Scientists find dragonfly fossil, 2.5mn years old, in J’khand
Kolkata: A team of scientists from West Bengal has discovered the first dragonfly fossil found in India in Jharkhand’s Latehar district, according to a study published in Current Science. The fossil is said to be at least 2.5 million years old.

“This is the first dragonfly fossil from India. It is a well-preserved one. The fossil belongs to the late Neogene period which dates between 2.5 million and five million years ago,” said Subir Bera, a professor with the Centre for Advanced Study in the botany department of Calcutta University., and one of the authors of the study.
The study, published in the October 10 edition of the journal said the dragonfly fossil has a well-preserved head, thorax and a long cylindrical abdomen with terminalia (nether regions) and four wings with longitudinal veins, cross-veins and a characteristic small pterostigma (a pigment spot ) at the apex. The fossil is around 3 cm long and has a wing-span of around 2.5 cm. This is much smaller than the fossils of giant dragonflies, which have been found elsewhere in the world, the study said.
Experts said the wing-span of one of the giant dragonflies, Meganeuropsis permiana, measured around 2.5 feet; it was found by Frank Carpenter in Elmo, Kansas in the US in 1939. It dated back to the Permian era which made it around 300 million years old. In 2013, a giant, well preserved dragonfly fossil, dating back 200 million years, was discovered in China.
The researchers from four universities in West Bengal were looking for fossils in the sediments of the Chotanagpur plateau for almost a year when, in January, they found the dragonfly fossil at a depth of around 5m below the soil surface. The team also found fossils of various other insects, fish and flowering plants.
The study said the find suggested that this dragonfly thrived under a “tropical, warm, humid climate” during the depositional period and the fossil specimen was associated with prolific and diversified tropical angiospermic plant remains, vertebrates and invertebrates that provided a suitable environment for the dragonfly to survive.
“The nearest living member of the fossil is Libellula depressa, a species of dragonfly that is found in any tropical country including India,” said Manoshi Hazra, the first author of the research paper.
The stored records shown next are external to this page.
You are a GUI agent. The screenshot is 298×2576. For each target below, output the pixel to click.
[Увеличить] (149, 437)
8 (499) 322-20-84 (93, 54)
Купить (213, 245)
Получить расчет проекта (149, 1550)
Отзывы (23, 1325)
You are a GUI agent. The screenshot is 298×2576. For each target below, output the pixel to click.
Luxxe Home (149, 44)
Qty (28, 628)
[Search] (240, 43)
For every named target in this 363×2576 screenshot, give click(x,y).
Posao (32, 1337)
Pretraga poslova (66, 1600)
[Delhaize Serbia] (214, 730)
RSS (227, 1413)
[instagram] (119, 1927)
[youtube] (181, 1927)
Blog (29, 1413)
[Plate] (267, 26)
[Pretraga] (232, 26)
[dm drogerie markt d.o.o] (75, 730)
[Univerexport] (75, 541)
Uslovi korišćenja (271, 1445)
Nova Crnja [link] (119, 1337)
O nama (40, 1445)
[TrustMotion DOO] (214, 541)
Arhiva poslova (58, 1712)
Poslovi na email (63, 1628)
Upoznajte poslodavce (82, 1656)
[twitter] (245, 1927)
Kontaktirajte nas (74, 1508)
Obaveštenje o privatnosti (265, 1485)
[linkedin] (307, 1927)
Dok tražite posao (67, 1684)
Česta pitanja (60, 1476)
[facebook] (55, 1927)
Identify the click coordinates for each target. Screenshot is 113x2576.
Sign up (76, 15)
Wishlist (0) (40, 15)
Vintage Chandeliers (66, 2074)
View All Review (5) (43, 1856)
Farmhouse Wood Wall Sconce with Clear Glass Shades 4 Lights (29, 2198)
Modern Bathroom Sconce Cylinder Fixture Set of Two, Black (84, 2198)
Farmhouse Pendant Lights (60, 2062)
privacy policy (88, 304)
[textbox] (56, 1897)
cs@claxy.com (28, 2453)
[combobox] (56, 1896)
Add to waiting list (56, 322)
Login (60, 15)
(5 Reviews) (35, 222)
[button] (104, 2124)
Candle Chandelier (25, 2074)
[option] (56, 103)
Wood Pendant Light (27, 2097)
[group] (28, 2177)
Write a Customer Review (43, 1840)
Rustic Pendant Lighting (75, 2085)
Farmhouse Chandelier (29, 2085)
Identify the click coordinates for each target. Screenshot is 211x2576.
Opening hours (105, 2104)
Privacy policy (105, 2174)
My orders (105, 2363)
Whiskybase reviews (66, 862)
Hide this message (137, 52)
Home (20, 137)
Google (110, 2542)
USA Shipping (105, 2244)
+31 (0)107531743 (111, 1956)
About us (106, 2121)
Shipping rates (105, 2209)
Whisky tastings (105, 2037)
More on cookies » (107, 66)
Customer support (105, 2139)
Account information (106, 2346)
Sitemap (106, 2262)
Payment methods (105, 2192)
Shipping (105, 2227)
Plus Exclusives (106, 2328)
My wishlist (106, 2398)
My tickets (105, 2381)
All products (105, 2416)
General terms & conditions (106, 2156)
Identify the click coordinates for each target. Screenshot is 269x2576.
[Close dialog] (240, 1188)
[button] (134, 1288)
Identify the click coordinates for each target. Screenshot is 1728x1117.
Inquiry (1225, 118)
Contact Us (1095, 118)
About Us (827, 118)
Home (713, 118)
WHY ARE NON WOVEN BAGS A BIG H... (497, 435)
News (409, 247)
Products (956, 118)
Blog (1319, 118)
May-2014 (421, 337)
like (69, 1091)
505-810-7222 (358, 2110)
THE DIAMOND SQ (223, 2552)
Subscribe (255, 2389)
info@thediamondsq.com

As dragonflies spend most of their lives near fresh water bodies, the scientists said that millions of years ago a freshwater body might have existed in the plateau, which has now dried up. The other fossils of plants and fish, which the scientists have found, also suggest so.
“The very fact that the team has found the fossil of an adult dragonfly from the sedimentary bed is very interesting. The prospect of finding an immature dragonfly from the sedimentary bed is huge because dragonfly larvae live underwater, and the prospect of finding insect fossils from sedimentary beds and coal beds is also huge, but unfortunately, little work has been done in India in this regard,” said TK Pal, a former scientist at the Zoological Survey of India.
According to the study, which was led by Mahasin Ali Khan, assistant professor of botany at Sidho-Kanho-Birsha University in West Bengal’s Purulia, dragonflies are known as “guardians of the watershed” and “wetland bio-indicators” and are carnivorous, feeding on other insects such as moths, flies, mosquitoes, bugs and midges.
“The presence of fossil flies, midges and butterflies in the fossil locality suggests that the dragonflies probably fed on these insects at that time. Thus, the late Neogene tropical forests of Jharkhand comprising abundant flora and fauna provided a suitable environment for the libellulid dragonfly to survive,” the study said.